(Entries taken from a collection)
══════════════════════════════

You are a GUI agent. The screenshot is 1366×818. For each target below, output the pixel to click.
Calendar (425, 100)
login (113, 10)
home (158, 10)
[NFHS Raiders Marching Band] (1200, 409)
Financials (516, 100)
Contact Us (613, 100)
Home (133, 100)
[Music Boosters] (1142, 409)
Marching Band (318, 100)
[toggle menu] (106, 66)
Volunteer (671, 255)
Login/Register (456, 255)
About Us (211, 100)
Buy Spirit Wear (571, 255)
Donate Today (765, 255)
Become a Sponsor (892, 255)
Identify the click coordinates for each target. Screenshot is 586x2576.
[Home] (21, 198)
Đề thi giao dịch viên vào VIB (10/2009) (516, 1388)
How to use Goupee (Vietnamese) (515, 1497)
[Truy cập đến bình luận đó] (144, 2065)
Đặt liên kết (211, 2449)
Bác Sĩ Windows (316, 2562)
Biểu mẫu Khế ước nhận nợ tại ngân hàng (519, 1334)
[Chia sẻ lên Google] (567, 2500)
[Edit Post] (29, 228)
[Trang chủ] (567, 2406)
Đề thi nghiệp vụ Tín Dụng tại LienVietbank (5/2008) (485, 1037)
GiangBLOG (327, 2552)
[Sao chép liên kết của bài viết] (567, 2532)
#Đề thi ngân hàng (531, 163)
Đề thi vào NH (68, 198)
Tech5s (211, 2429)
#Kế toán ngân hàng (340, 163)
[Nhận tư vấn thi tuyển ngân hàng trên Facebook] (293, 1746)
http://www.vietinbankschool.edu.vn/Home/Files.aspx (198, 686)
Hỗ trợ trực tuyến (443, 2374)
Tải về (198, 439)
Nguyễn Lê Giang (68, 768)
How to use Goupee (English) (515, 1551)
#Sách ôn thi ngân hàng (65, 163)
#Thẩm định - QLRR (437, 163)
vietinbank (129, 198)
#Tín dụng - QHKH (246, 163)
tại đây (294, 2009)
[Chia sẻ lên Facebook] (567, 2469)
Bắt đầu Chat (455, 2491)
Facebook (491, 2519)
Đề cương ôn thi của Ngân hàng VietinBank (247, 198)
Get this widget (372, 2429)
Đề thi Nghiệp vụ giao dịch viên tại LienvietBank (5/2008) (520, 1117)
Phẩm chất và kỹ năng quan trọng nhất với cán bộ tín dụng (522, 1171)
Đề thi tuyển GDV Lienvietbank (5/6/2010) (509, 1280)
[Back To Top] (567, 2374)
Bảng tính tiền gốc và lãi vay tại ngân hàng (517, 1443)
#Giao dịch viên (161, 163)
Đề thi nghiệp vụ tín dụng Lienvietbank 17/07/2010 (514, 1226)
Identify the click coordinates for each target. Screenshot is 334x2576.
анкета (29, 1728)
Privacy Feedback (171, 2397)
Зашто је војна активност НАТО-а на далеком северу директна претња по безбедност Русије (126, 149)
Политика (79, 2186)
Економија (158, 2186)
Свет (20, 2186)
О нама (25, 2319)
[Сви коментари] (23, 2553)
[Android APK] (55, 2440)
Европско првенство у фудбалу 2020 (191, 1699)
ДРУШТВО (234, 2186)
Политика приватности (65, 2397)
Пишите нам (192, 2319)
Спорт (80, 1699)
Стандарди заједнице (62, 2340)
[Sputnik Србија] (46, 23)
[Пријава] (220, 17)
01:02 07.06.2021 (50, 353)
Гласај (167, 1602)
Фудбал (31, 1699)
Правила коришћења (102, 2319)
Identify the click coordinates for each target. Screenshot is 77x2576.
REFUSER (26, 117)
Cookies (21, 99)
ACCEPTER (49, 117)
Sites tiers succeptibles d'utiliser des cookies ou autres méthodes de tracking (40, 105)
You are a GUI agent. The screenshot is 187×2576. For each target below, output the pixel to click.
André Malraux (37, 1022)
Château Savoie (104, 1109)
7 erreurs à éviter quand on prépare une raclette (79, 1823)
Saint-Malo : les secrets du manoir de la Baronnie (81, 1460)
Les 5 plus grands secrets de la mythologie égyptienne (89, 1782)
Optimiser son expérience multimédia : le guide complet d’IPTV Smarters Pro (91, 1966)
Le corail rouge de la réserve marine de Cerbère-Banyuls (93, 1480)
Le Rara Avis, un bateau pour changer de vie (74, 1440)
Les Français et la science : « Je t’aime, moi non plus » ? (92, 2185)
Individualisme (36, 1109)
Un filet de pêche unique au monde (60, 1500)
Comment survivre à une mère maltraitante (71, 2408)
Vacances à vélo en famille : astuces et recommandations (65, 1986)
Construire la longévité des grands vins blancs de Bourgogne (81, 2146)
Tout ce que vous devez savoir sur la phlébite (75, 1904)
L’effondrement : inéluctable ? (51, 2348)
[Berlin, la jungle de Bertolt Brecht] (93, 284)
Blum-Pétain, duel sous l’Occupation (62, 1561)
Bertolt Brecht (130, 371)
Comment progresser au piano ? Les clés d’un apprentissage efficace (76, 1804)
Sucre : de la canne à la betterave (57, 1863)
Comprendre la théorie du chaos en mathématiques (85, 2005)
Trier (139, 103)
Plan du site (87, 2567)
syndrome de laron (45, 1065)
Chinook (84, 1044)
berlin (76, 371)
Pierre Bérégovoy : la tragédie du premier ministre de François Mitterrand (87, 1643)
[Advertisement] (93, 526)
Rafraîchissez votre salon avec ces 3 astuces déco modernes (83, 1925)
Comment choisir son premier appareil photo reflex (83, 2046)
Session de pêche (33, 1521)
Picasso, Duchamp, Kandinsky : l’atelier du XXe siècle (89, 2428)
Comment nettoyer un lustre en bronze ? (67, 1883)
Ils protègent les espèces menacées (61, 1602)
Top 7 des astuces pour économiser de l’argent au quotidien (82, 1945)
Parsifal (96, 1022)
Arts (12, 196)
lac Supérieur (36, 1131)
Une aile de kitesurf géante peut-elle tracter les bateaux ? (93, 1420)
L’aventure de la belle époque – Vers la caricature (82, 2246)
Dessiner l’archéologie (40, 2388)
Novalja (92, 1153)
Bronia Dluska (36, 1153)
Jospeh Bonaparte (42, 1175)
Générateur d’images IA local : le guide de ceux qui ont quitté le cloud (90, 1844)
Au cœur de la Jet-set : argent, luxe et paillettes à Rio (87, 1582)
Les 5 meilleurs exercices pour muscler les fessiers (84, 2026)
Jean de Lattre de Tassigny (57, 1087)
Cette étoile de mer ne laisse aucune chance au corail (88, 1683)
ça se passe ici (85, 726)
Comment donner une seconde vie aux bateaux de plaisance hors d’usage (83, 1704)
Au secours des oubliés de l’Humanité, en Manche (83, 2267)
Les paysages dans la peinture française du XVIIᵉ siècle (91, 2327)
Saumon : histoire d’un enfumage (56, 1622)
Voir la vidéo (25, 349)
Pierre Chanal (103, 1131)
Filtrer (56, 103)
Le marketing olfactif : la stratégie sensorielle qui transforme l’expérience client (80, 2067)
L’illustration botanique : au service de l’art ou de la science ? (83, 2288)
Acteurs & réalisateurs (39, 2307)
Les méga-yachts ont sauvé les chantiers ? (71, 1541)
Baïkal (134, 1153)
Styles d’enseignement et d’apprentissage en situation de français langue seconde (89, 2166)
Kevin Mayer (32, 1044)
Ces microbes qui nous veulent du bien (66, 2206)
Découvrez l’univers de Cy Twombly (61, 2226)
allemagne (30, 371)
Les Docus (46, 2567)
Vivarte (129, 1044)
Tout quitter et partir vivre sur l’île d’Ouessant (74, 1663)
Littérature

══════════════════════════════

Copy out the range of lines above starting at the line with "#Giao dịch viên (161, 163)" and ending at the line with "ACCEPTER (49, 117)", exactly and including both.

#Giao dịch viên (161, 163)
Đề thi nghiệp vụ tín dụng Lienvietbank 17/07/2010 (514, 1226)
Identify the click coordinates for each target. Screenshot is 334x2576.
анкета (29, 1728)
Privacy Feedback (171, 2397)
Зашто је војна активност НАТО-а на далеком северу директна претња по безбедност Русије (126, 149)
Политика (79, 2186)
Економија (158, 2186)
Свет (20, 2186)
О нама (25, 2319)
[Сви коментари] (23, 2553)
[Android APK] (55, 2440)
Европско првенство у фудбалу 2020 (191, 1699)
ДРУШТВО (234, 2186)
Политика приватности (65, 2397)
Пишите нам (192, 2319)
Спорт (80, 1699)
Стандарди заједнице (62, 2340)
[Sputnik Србија] (46, 23)
[Пријава] (220, 17)
01:02 07.06.2021 (50, 353)
Гласај (167, 1602)
Фудбал (31, 1699)
Правила коришћења (102, 2319)
Identify the click coordinates for each target. Screenshot is 77x2576.
REFUSER (26, 117)
Cookies (21, 99)
ACCEPTER (49, 117)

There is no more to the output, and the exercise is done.